日本で公開されるイタリア映画の予告編などを観ると、よく「ダヴィッド・ディ・ドナテッロ」受賞作、という言葉を耳にしますね。イタリア版「アカデミー賞」とも呼ばれるこの賞。2018年に第62回を迎え、最近の作品賞では2018年度『愛と銃弾』アントニオ&マルコ・マネッティ監督、2017年度『歓びのトスカーナ』(パオロ・ヴィルツィ監督)、2016年度『グランドフィナーレ』(パオロ・ソレンティーノ監督)などなど。ほか、『皆はこう呼んだ、鋼鉄ジーグ』や『いつだってやめられる』シリーズなども各賞を受賞しています。

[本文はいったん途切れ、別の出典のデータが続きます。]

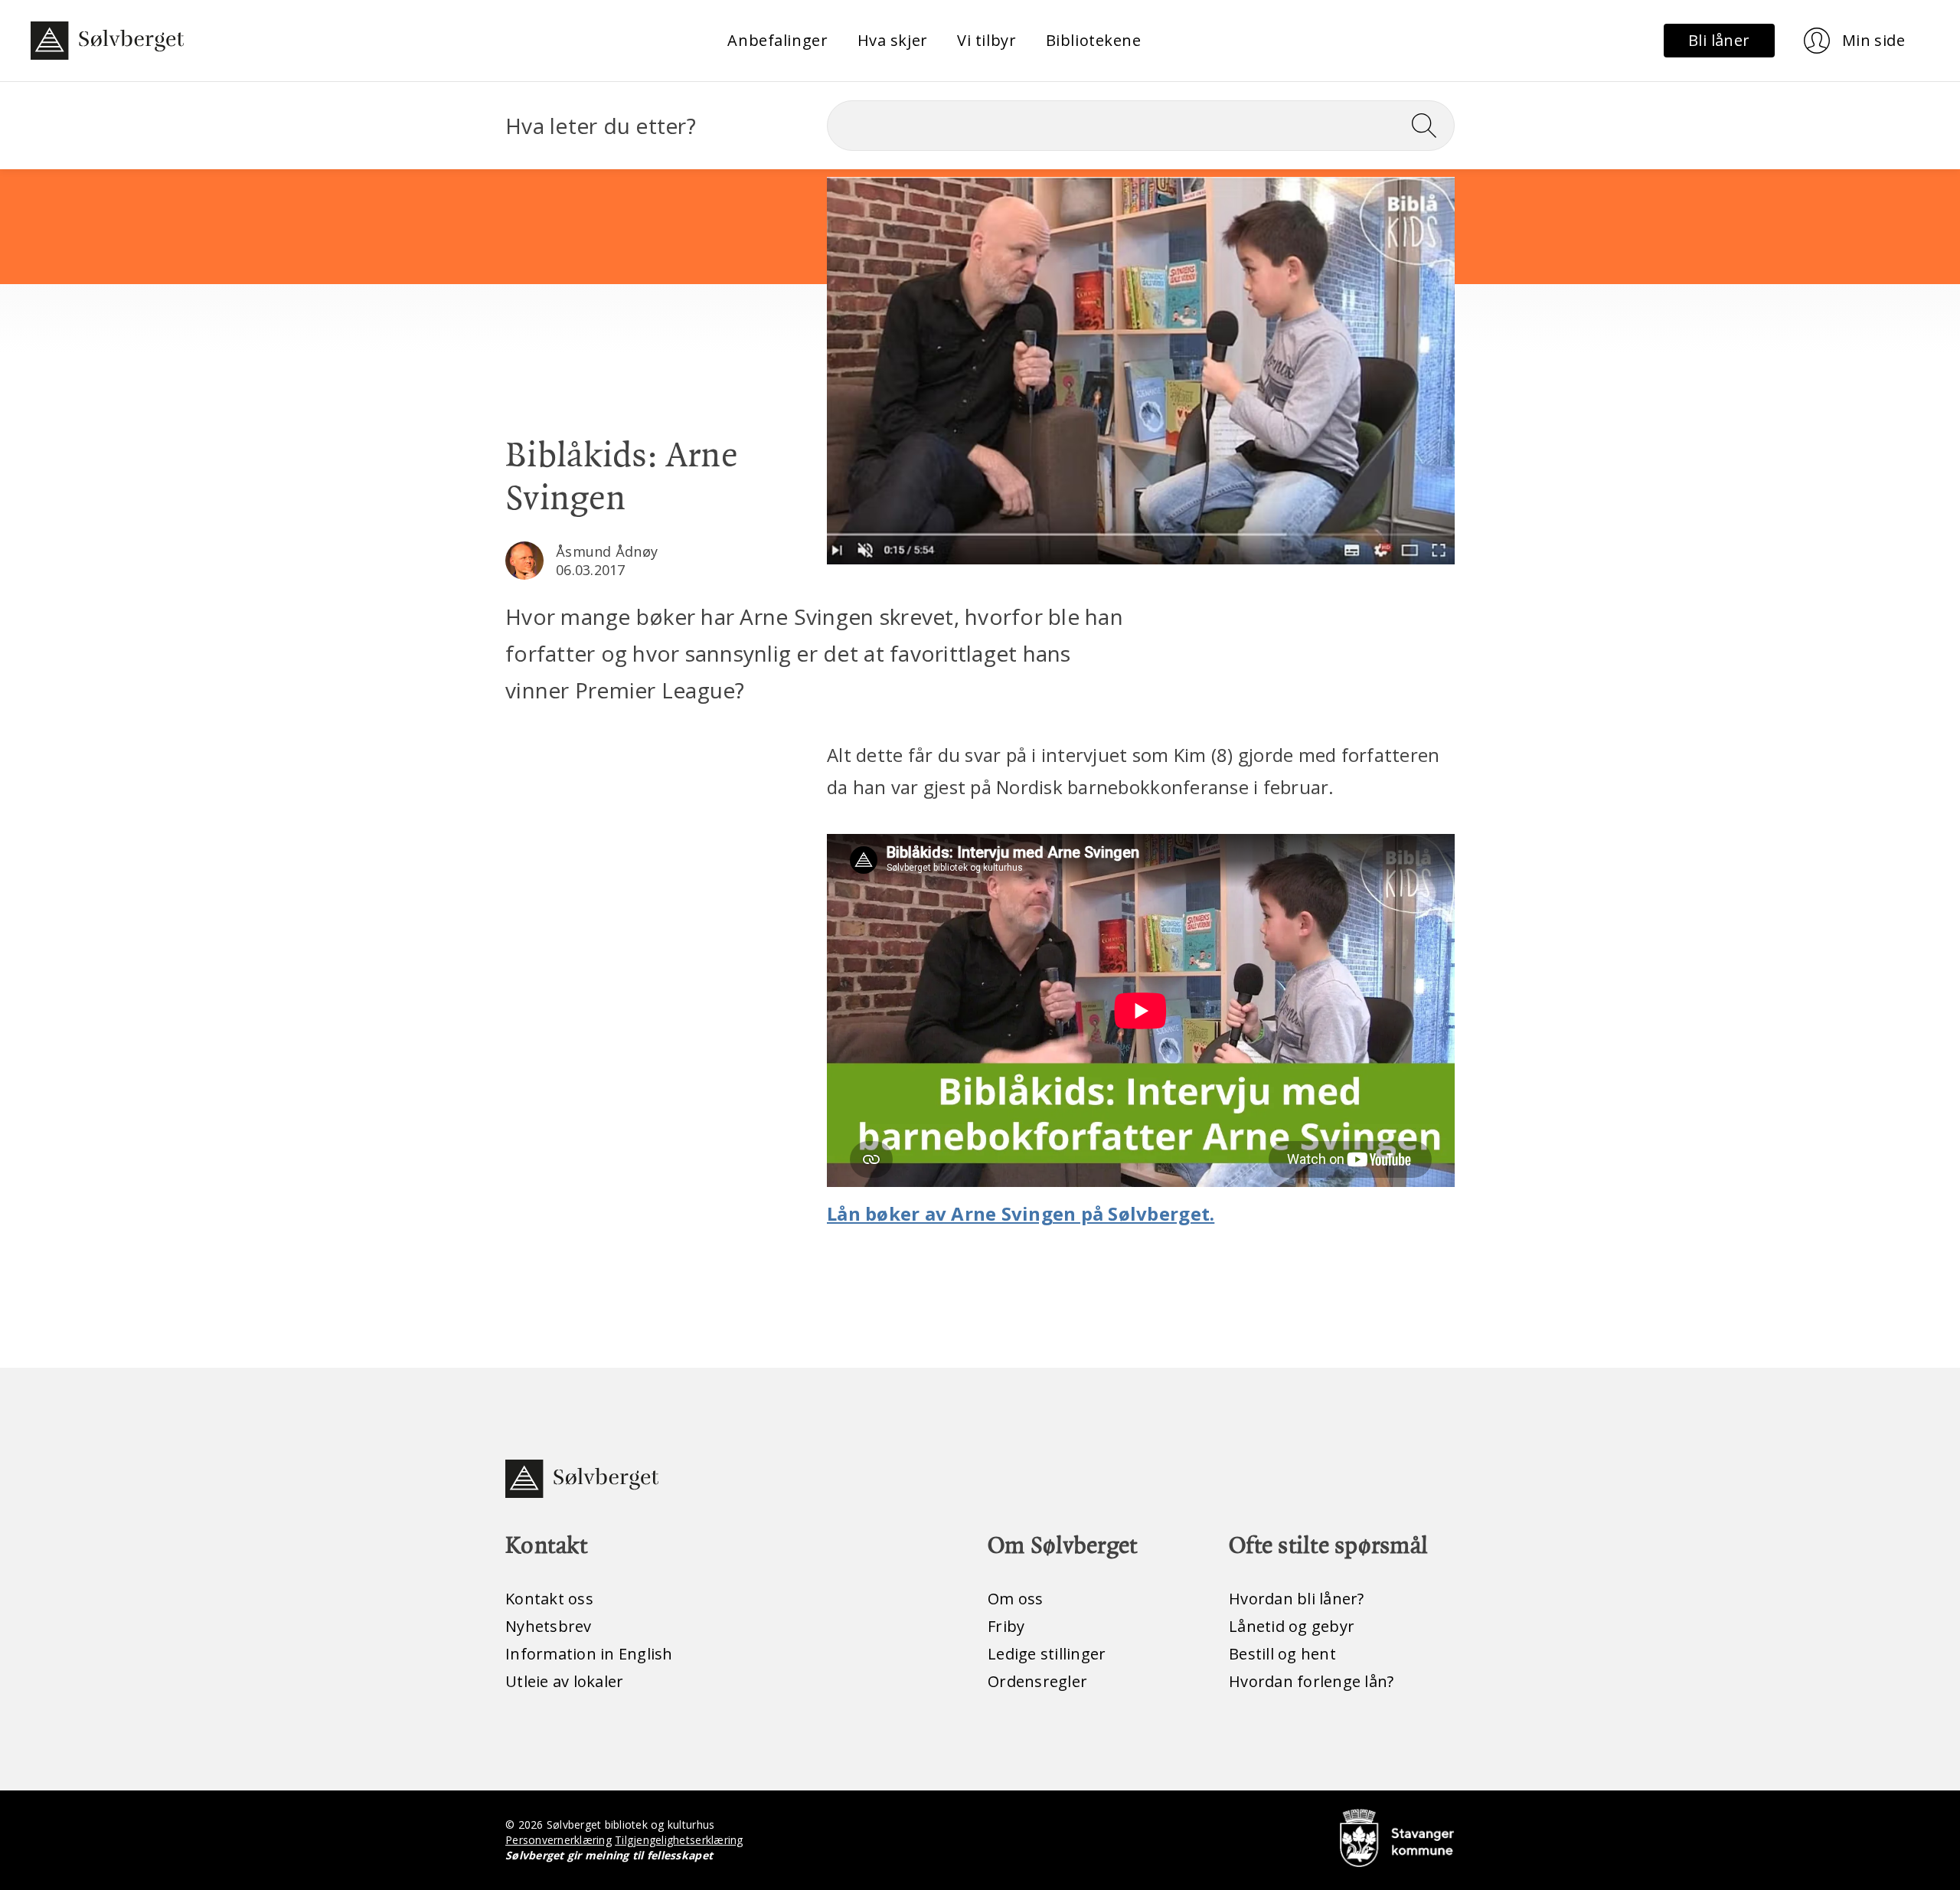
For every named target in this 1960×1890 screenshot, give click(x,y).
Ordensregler (1037, 1681)
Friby (1006, 1626)
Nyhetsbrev (548, 1626)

ところで、この「ダヴィッド・ディ・ドナテッロ」ってどのような意味なのか知っていますか?日本語で言えば「ドナテッロのダヴィデ」。そう、受賞者に送られる像がまさにそれなのです。ダヴィデは、のちにイスラエルの王となる、旧約聖書に登場する人物ですね。彼はまだ羊飼いだった少年の頃、敵であるぺリシテ人のゴリアテを投石で倒した英雄。絵画や彫刻では、切り落としたゴリアテの首とセットで表されることが多いですね。ですので、勝利者(受賞者)に送られる像としてはふさわしい英雄だと思います。じゃあ、ドナテッロって……? 今回はそのあたりをご紹介したいと思います。

ドナテッロ「ダヴィデ」

ドナテッロ(ドナート・ディ・バルディ)は初期イタリア・ルネサンスを代表する彫刻家。1386年頃にフィレンツェで生まれ、1466年に亡くなっています。ミケランジェロが1475年生まれなので、大体どれくらい前か分かりますね。ドナテッロのダヴィデは大理石のものとブロンズのものがありますが、ドナテッロ賞の像は後者の「ダヴィデ」(制作時期1430年代)です。詳しく見てみましょう。長髪の華奢な少年が剣を手にし、兜を付けた男の首を左脚で踏みつけています。右脚に重心をかけたコントラポストで、腰に左手をあてた勝利のポーズは、甘美なあどけなさを感じます。しかし、身に付けているのが帽子と脛当てのみというのは不思議ですよね。今で言えば、帽子と靴下だけであとは裸ってことですよ……なんか気恥ずかしくないですか? そして多くの人はこう思うのではないでしょうか。「ミケランジェロのダヴィデと違いすぎる」と。

ミケランジェロ「ダヴィデ」

そうなのです。後世の私たちには、あまりにもミケランジェロの作ったダヴィデ像(1504)の印象が強すぎるのです。が、そもそもの「ゴリアテを倒したダヴィデ」は羊飼いの少年であり、投石器で石を投げただけで敵を倒すなんて「まさか!ありえない!」んですよ。そのミラクルが起きたからこそ、彼は英雄であり神のご加護が働いたとも言えるわけです。だから少年の姿というのがデフォルトで、敵を倒した後の勝利の姿がダヴィデのイメージとしては先行していたのです。もうひとつ、ドナテッロの作品の後に作られたヴェロッキオ(1435頃-88)のダヴィデ像(1470年代)を見てみましょう。

ヴェロッキオ「ダヴィデ」

こちらはすらっとした短髪の美少年で(服は着ていますが)、足元にはやはり敵の首が転がっています。実はこのヴェロッキオはレオナルド・ダ・ヴィンチの師匠としても知られる人物で、このダヴィデはレオナルドがモデルではとも言われています。……と、言うことはですね。筋骨隆々の青年がこれから倒そうとする敵を睨み付けるミケランジェロのダヴィデが当時いかに革新的だったかということが、お分かりいただけるかと思います。